When actress Regina King won a Golden Globe award last night for her role in the movie If Beale Street Could Talk — a well-deserved nod, in my opinion! — many Jews off and on Twitter couldn’t help but notice her tattoo, which features what looks like three Hebrew letters.
(What’s the Hebrew tattoo on Regina King’s arm?)
— Emily L. Hauser (@emilylhauser) January 7, 2019
As a Hebrew speaker myself, I recognized the three letters as “hey, hey, ayin” — a combination of letters that does not mean anything in modern or biblical Hebrew.
Mysterious, I thought to myself, as I refreshed Twitter for the 873rd time and contemplated another snack (hey, a nursing mom’s gotta eat!). There is a long tradition of bad Hebrew tattoos, after all, but I was certain a brilliant actress like King would not stoop so low.
Fortunately, I didn’t have to do much digging to find out the tattoo wasn’t in Hebrew at all, at least according to its wearer. King herself explained the meaning of the tattoo way back in 2015.
She told Vulture that the tattoo means “unconditional love” in Aramaic. The backstory: King and her only son, Ian, got a matching tattoo of the three letters right before she took him to college. “We considered different ones,” she said, “but we felt this really embodies how we feel about each other.”
No matter your feelings about tattoos, the sentiments behind this particular one are just beautiful.
However, former Hasid and author Shulem Deen, who I assume has some knowledge of Aramaic, could not figure out what this word was.
Turns out it’s been noticed before, except… how exactly does Heh-Heh-Ayin translate to “unconditional love”? (Maybe nobody tell King that get tattoo is in fact gibberish…) https://t.co/iL3IsgyEtJ
— Shulem Deen (@shdeen) January 7, 2019
At this point, I was determined to get to the bottom of this. Thanks to a bit of judicious Googling, I learned that this three-letter combination refers to a Kaballistic principle: The letter sequence on King’s arm is one of 72 three-letter combinations in the Book of Exodus that are considered to be “names of God.”
The Kaballah Centre claims that each of these 3-letter sequences “have the extraordinary power to overcome the laws of nature in all forms, including human nature” and can “act like an index to specific, spiritual frequencies.” (Astute observers of early-2000s pop culture may recall that Madonna also sported a three letter tattoo, “lamed, ayin, vav,” in her video for “Die Another Day.” That, too, is considered a name of God!)
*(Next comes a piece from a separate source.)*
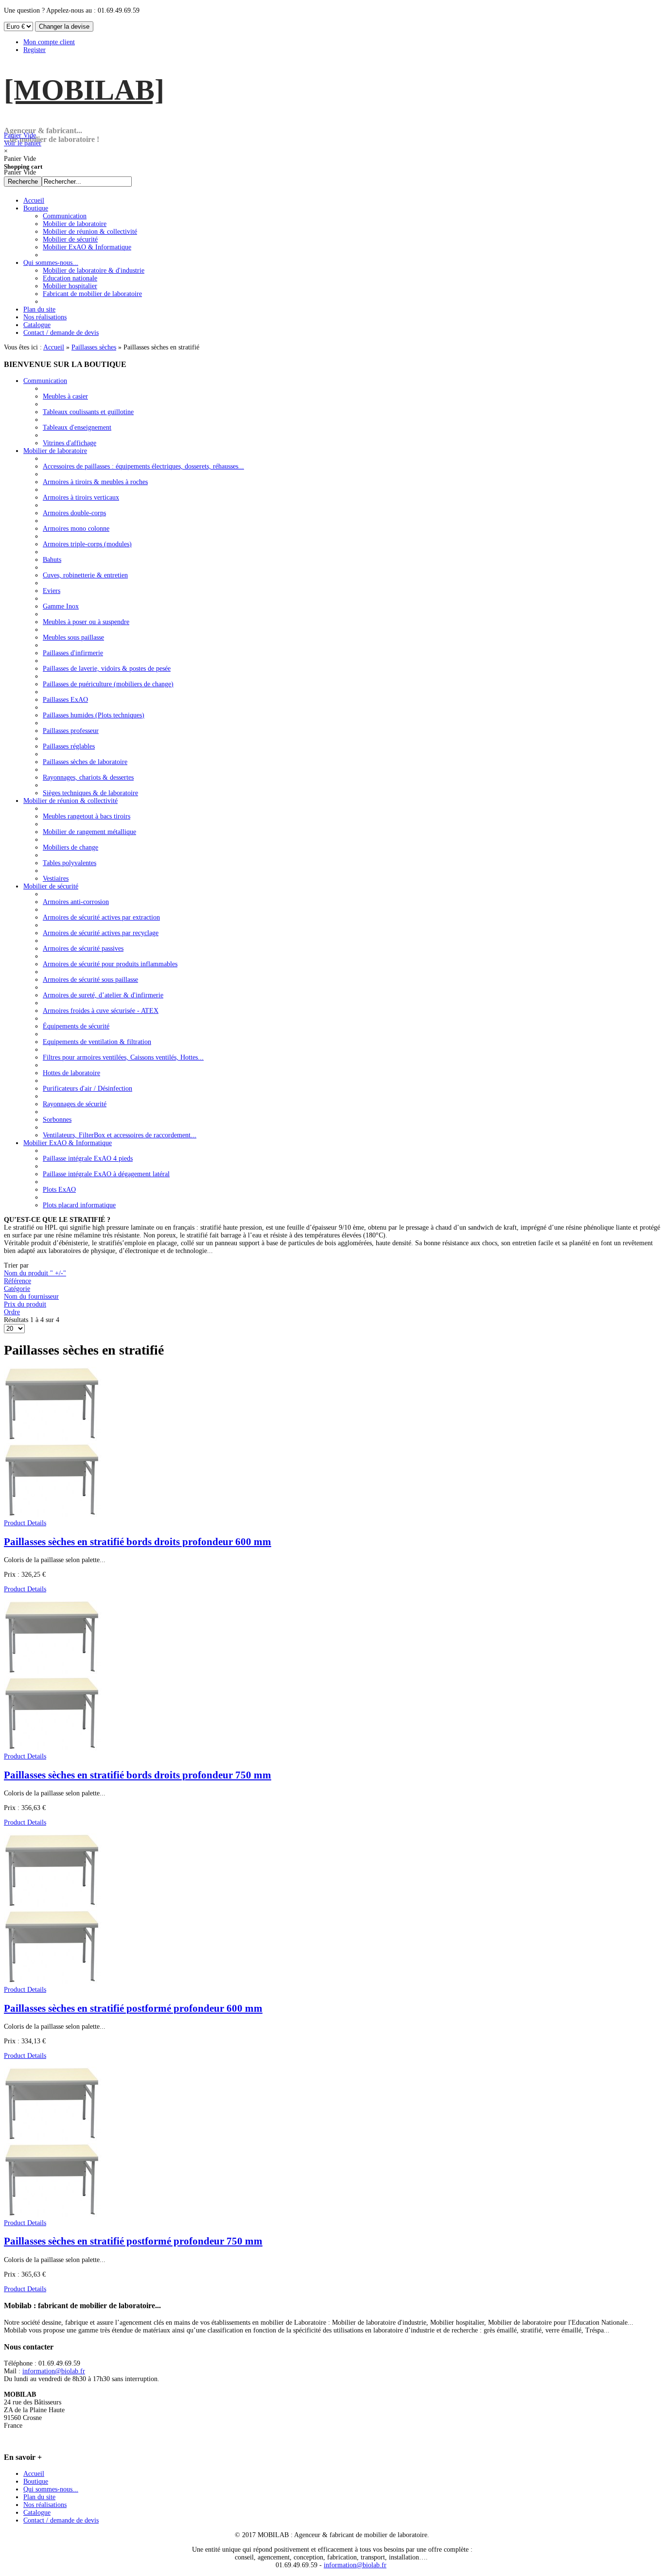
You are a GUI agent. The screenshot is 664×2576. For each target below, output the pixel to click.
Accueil (53, 347)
According to kabbalahnames.com, hey-hey-ayin stands for “here I stand today” (hineni omed hayom) and “unconditional love.” Its “functions” include “relieving bitterness and resentment” while encouraging “marriage, parenthood, and making friends.”
So there you have it. While King’s tattoo does stand for unconditional love, it’s not in Aramaic. But, hey, (hey, ayin!), unconditional love for our children is totally something we can totally get behind.